Не о том надо было думать. Это был первый человек, которого я убил. Ну, не убил, так явно был причиной смерти, и меня слегка тошнило и что-то штатское дрожало внутри. Но если честно, еще больше было жаль, что он так легко, даже как-то вроде бы пристойно, отделался, этот кровавый подонок. Лежит тут и еще скалится, труп жизнерадостный. В глазах мировой совести скормить его комарам было бы куда удовлетворительнее.
На секунду я задохнулся от ненависти. Я вспомнил, что когда-то поклялся залить эту щербатую рожу мочой, как он проделывал со мной, но теперь от самой мысли об этом меня затошнило еще сильнее. Наверно, я так же смотрел бы на падаль. Скажем, на дохлую росомаху, пролежавшую на солнце много дней. Я даже пнул его, как гнилую падаль, выплюнув его же заповедь: “Закон – тайга, гнида.”
Все это было тошнотворно, и может быть поэтому я как-то враз опомнился. Не время было для моральных вывертов. Капказ мог вернуться с добычей. Вряд ли он скоро хватится, вряд ли будет бегать взад-вперед, скорее сядет где-нибудь на пригорке и будет, матерясь по-своему, ждать Харча. Только долго ждать придется. Но чем черт не шутит, может и вернуться – хотя б затем, чтобы отметелить шестерку за то, что заставляет себя ждать.
Надо было стащить с Щербатого рюкзак, но для этого пришлось бы до него дотронуться руками, а это было несказанно противно. Конечно, я вольтерьянец и все такое, не верю ни в Бога, ни в черта, ни в воскрешение Лазаря или кого угодно, и вообще dead men don’t bite, мертвые не кусаются. Но трогать его было омерзительно и немного боязно, чего уж там.
Стиснув зубы, чтобы задавить неудержимо подкатывающую тошноту, весь сморщившись от отвращения, как плохой клоун, я перевернул труп лицом вниз, а в голове пролетела мысль: “Ненавижу смерть”. И следом даже не мысль, а какое-то облегчение: слава Богу, это не я.
Но времени на лирику не было никакого. Под торопливое, безостановочное сквернословие я стащил с Щербатого изрядно похудевший рюкзак – мой рюкзак; снял пояс с ножом – моим ножом, а точнее бесценным дедовым бебутом златоустовской стали; выгреб из карманов содержимое, тоже по большей части принадлежавшее мне – складной нож со многими лезвиями, брусочек, флакон ДЭТы, шесть коробков спичек, завернутых в газету и упакованных в презервативы – лилечкин подарок; и еще по мелочи, плюс финка самого Щербатого, та самая, которой он добил лесника. Я засунул в рюкзак всю свою поклажу, взвалил на плечи, подобрал оружие и отправился назад, по уже хоженой тропе, однако через минуту остановился, как споткнулся. Скинул рюкзак и побежал назад, к трупу.

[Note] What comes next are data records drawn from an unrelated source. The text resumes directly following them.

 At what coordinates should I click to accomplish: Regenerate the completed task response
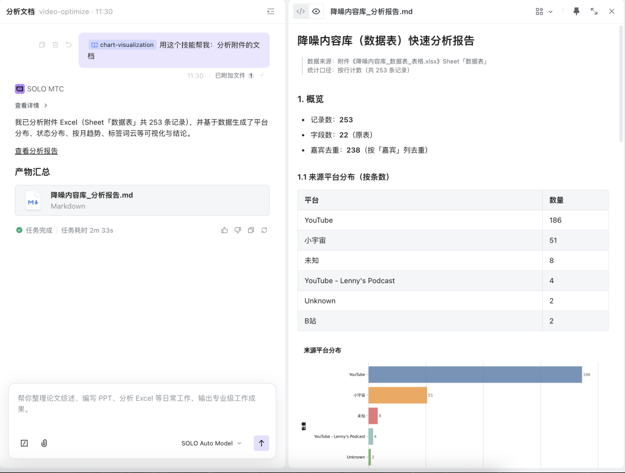pyautogui.click(x=264, y=230)
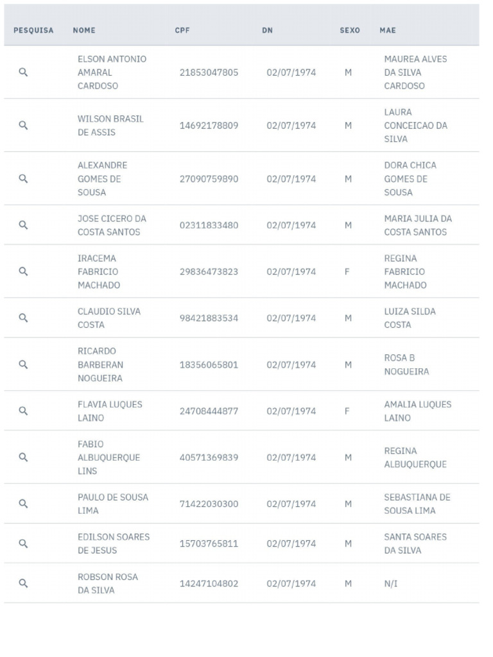Click search icon next to Ricardo Barberan Nogueira
493x657 pixels.
point(24,364)
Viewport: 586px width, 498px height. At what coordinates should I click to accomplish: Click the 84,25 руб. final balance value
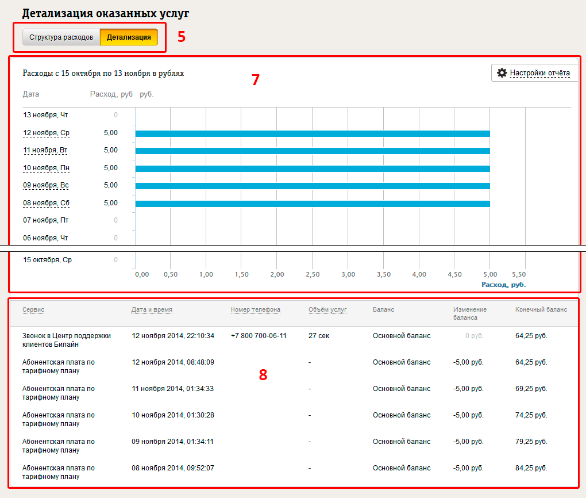531,468
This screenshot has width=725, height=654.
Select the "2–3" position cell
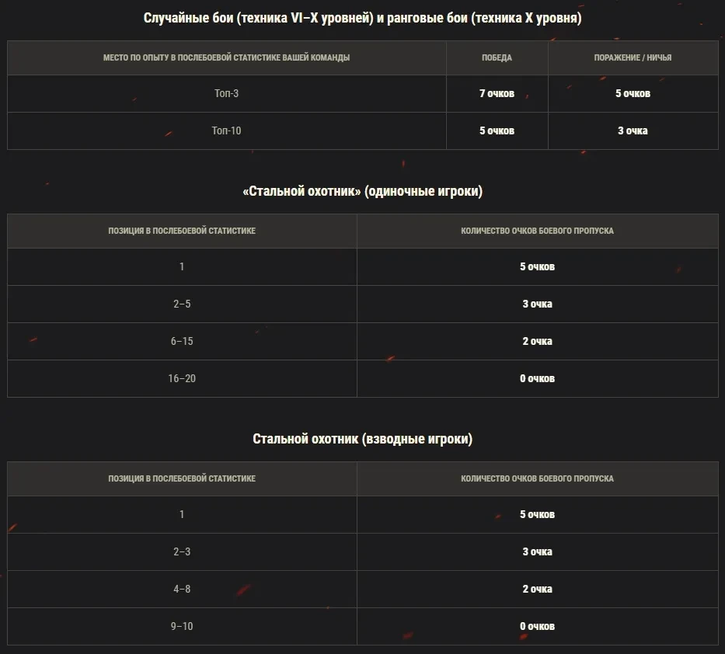coord(182,552)
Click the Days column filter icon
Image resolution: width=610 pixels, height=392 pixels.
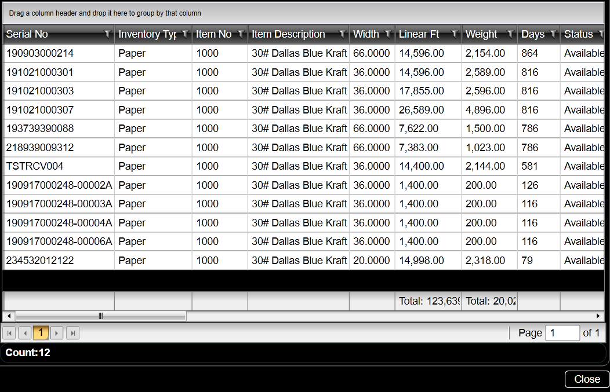(553, 34)
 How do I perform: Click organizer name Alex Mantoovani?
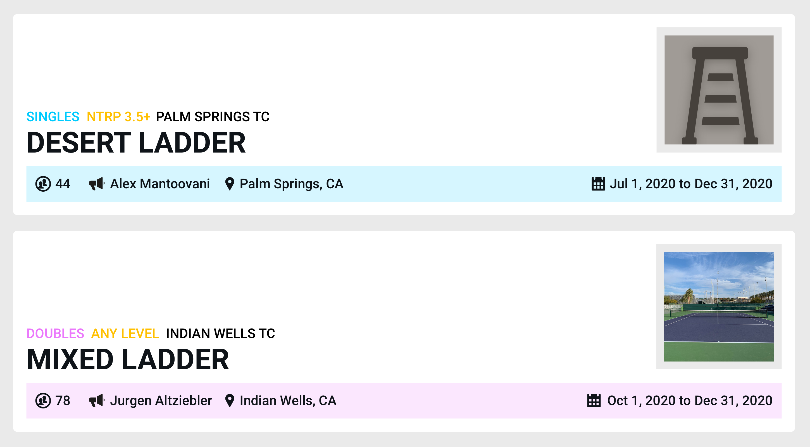coord(160,184)
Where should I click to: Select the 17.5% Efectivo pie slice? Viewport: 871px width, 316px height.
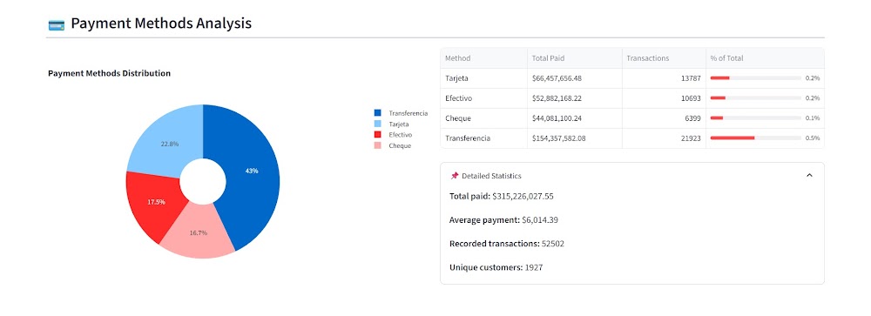(156, 203)
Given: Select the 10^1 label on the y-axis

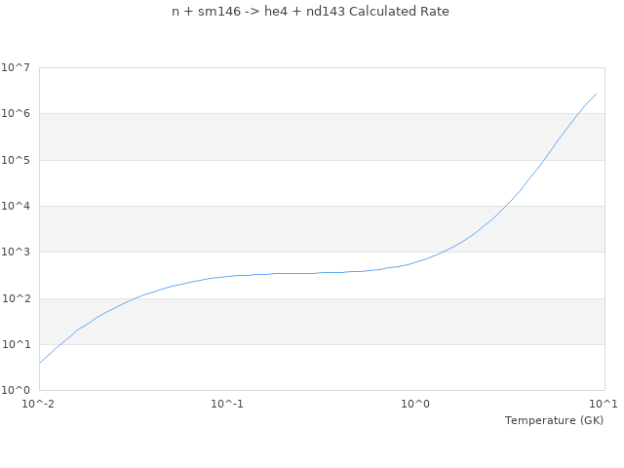Looking at the screenshot, I should (x=16, y=344).
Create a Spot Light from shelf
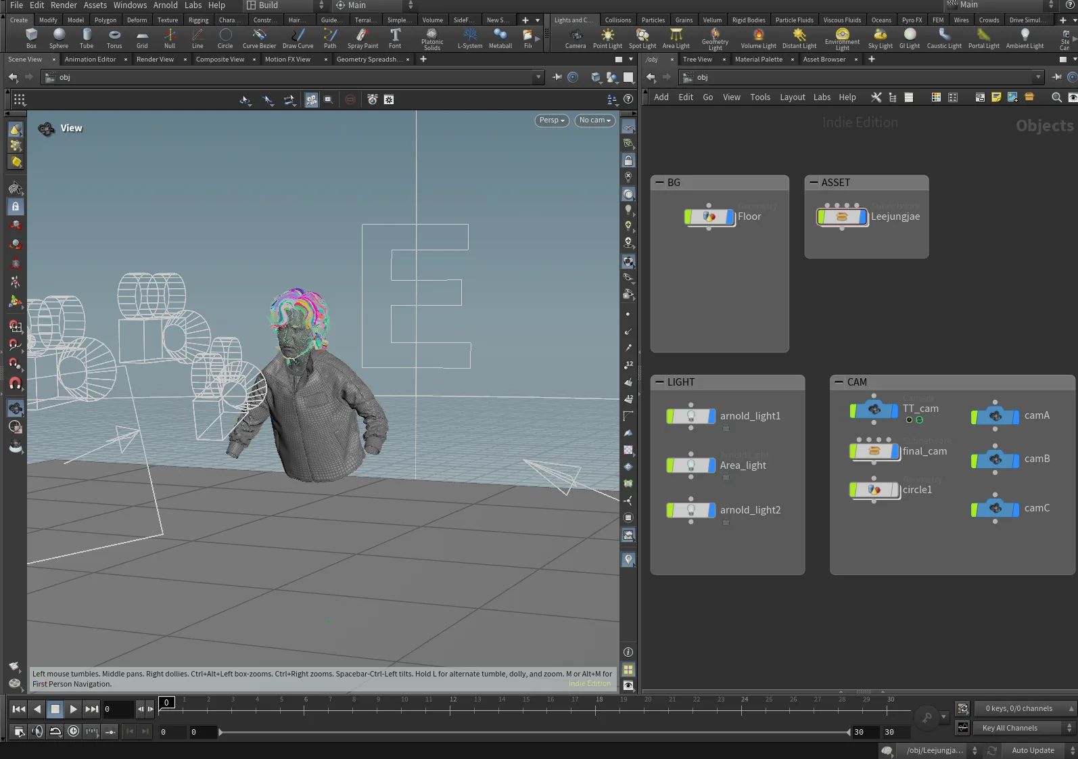This screenshot has height=759, width=1078. coord(642,38)
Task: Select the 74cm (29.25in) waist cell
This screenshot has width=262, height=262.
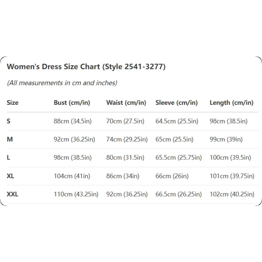Action: 127,140
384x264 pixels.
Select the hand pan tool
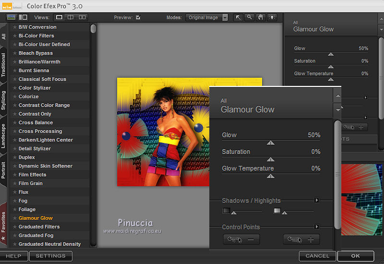pos(261,17)

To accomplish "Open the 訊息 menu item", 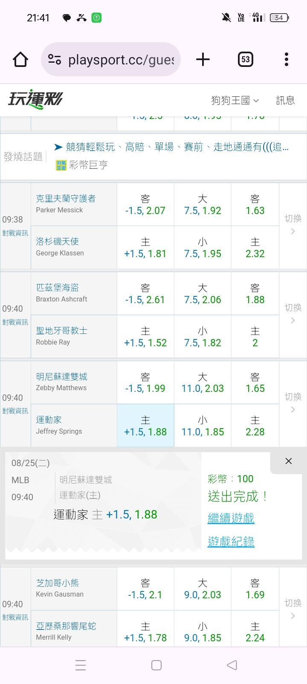I will 285,100.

Я постоял над ним, снова преодолевая страх и отвращение, потом буркнул с ненавистью: “Возись тут еще с тобой, смердятина”, подхватил подмышки и поволок к реке, благо она тут была метрах в двадцати, не больше. Я столкнул эту падаль с невысокого обрывчика, и течение, которое здесь с разгона било в берег, тут же подхватило его, перевернуло несколько раз и понесло, понесло, а я вслед ему прочитал еще одну эпитафию, и тоже с его же слов: “Так-то, гнида. Нету тела – нету дела”. Пусть теперь Капказ поищет своего шестерку. Нет его, и концы; то ли сам убежал, то ли медведь утащил. Мог сверзиться в реку, могли волки напасть. Закон – тайга: тут все может быть.
А я не выдал своего присутствия. Не время еще.